- _Work instruction_: Reproduce the whole listing word for word. Leave every image out.

━━━━━━━━━━━━━━━━━━━━━━━━━━━━━━

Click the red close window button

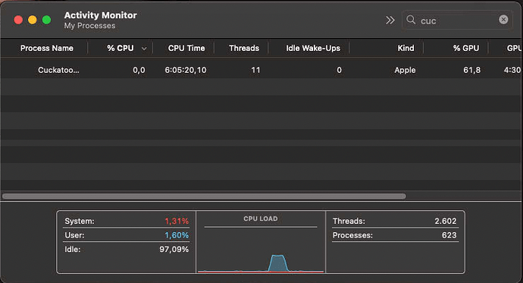18,20
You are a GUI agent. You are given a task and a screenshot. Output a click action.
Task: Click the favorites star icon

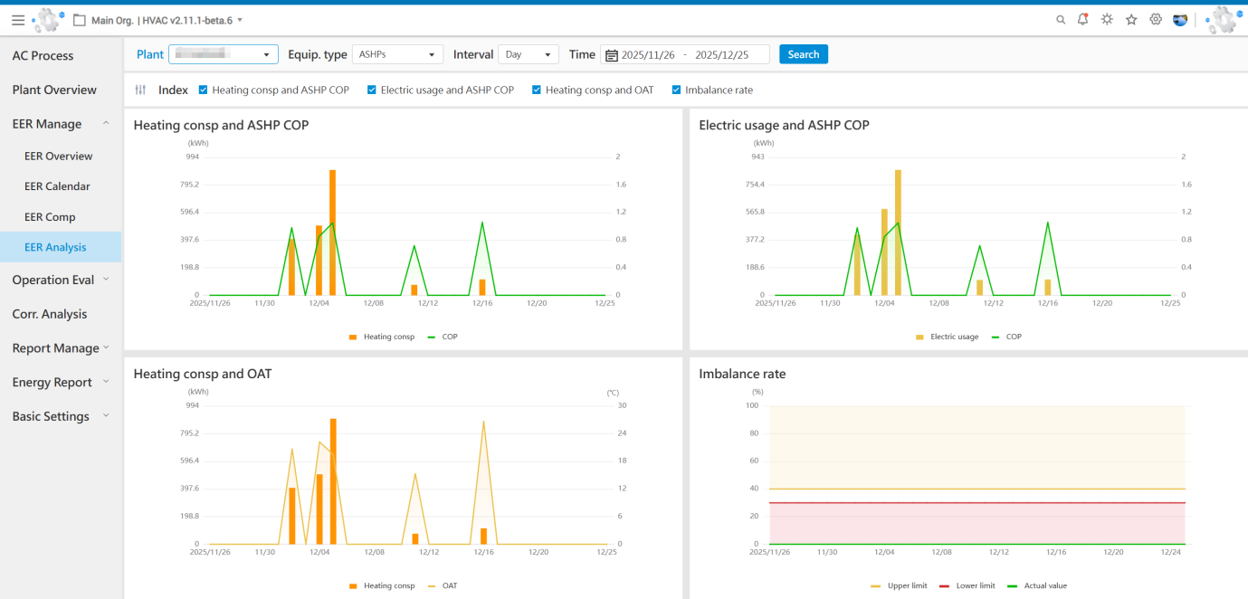[1131, 20]
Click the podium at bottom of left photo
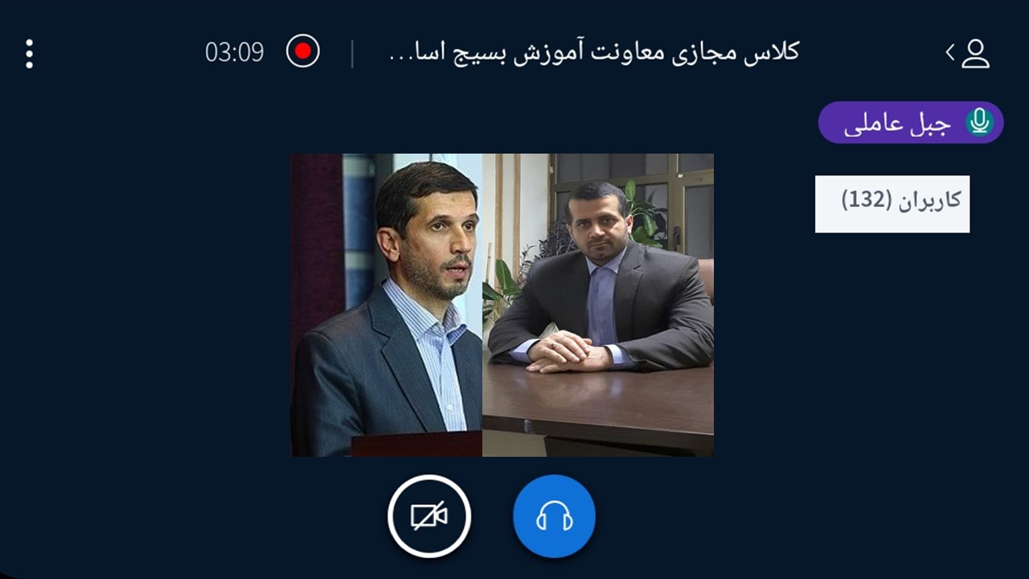The height and width of the screenshot is (579, 1029). (416, 444)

━━━━━━━━━━━━━━━━━━━━━━━━━━━━━━

- _Result of the task_:
Click the red close window button

18,20
You are a GUI agent. You are given a task and a screenshot. Output a click action.
Task: Click the favorites star icon

[1131, 20]
Click the podium at bottom of left photo
The height and width of the screenshot is (579, 1029). (416, 444)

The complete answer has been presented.